Monday, March 06, 2023 at 12:15-1:15PM

JILA Auditorium

Katie Grasha,

"Galaxy evolution through the eyes of stellar modelling and resolved, multi-wavelength star formation observations"

A Pretty Image from the Talk


Massive stars play an important role in the evolution of the Universe. They produce mechanical feedback through winds, they ionise their surrounding ISM by radiation, and enrich the ISM with heavy elements. However, the chemical composition of these stars, especially at low metallicity, is not well constrained, introducing significant uncertainties into their interplay and interaction with the interstellar medium (ISM) from which they are born. Particularly, the shape of the ionizing field that permeates the ISM, and the resulting emission line strengths, depends strongly on the ionizing photon output of the most massive stars and their chemical composition. Through quantifying the chemical abundance ratios across cosmic time, and incorporating this self-consistently in stellar and photoionization models — where stars are modelled with the same chemistry as the gas from which they form from — we are starting to reconcile these historically distinct fields to accurately predict galaxy properties across cosmic time.

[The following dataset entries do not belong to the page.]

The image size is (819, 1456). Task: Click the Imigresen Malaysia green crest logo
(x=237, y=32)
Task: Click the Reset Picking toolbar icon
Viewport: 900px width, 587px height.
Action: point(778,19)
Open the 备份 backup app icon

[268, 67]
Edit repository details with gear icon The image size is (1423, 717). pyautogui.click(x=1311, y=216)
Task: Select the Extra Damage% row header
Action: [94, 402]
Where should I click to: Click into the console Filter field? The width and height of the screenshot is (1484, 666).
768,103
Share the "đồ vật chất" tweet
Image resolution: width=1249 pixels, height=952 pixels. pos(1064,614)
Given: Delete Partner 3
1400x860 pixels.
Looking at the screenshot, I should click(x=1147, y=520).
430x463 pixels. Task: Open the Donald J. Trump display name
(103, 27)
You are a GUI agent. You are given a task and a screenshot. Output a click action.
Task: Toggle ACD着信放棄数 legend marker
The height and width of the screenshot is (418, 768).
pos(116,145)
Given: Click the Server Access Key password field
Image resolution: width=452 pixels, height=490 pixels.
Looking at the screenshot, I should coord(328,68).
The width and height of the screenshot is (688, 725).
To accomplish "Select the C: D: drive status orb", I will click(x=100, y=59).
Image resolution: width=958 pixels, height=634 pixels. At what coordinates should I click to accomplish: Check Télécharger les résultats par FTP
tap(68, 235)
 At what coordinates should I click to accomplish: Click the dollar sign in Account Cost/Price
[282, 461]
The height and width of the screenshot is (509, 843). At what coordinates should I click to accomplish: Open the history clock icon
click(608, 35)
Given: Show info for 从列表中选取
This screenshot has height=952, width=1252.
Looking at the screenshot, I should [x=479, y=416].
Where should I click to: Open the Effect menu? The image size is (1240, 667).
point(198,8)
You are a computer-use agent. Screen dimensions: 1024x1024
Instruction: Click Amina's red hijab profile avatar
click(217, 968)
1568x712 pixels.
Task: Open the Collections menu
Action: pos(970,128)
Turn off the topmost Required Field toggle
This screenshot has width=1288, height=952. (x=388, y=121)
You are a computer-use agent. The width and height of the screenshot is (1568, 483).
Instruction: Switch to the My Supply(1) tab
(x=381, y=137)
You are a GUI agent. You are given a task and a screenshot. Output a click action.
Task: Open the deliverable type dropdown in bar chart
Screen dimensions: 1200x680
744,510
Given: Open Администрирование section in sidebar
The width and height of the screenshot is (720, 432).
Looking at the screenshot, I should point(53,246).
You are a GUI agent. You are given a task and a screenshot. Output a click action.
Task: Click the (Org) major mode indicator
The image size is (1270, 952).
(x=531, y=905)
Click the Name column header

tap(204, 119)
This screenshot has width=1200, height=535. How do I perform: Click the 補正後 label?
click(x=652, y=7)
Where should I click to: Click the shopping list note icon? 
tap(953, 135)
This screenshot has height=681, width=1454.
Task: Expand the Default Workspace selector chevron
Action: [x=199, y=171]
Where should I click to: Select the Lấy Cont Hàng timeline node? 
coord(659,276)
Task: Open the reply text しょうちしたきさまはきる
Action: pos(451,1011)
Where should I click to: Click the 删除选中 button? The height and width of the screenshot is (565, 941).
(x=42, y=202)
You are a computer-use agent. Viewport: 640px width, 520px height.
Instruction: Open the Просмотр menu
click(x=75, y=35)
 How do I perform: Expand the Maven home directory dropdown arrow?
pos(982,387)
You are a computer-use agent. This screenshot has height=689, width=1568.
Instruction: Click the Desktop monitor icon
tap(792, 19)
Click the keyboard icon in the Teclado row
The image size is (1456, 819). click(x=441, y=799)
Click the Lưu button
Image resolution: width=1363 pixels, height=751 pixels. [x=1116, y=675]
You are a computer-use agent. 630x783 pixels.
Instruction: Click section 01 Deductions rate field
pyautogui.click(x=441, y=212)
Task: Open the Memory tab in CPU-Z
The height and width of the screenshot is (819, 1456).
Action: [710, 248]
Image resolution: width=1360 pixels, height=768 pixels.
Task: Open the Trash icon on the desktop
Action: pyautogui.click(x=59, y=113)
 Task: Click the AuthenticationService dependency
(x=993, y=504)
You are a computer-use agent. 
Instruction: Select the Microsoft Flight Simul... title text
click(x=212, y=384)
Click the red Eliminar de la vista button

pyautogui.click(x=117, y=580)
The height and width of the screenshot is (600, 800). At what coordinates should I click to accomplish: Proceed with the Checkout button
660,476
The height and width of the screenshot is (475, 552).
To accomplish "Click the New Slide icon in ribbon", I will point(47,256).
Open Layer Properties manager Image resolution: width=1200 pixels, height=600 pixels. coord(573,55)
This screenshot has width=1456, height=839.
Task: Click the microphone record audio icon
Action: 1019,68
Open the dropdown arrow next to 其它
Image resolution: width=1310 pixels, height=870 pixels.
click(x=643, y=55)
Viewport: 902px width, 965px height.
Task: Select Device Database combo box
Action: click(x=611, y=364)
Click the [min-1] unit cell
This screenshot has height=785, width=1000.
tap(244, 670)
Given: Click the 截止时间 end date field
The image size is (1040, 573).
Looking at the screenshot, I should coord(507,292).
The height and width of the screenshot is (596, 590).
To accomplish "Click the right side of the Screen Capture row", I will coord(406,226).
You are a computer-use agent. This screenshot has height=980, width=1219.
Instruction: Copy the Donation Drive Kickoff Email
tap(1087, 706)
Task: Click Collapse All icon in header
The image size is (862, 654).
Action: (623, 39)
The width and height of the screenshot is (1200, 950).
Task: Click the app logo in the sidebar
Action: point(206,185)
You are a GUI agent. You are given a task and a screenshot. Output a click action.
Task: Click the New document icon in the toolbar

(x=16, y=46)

This talk presents an overview of current research combining stellar models with observations of individual, resolved star formation events and their interlinking to global properties at the scales of entire galaxies. This interface between stellar astrophysics and galaxies allows for a new frontier in modern astrophysics research: shedding light on galaxy formation evolution by studying the chemical evolution occurring within galaxies at the scales of individual stars. This research will exploit observations from the JWST to make fundamental new measurements of the formation of stars in the first galaxies and improve our understanding of how the metals in stars are recycled into the interstellar gas of galaxies throughout cosmic time, one of the most fundamental questions in all of astronomy.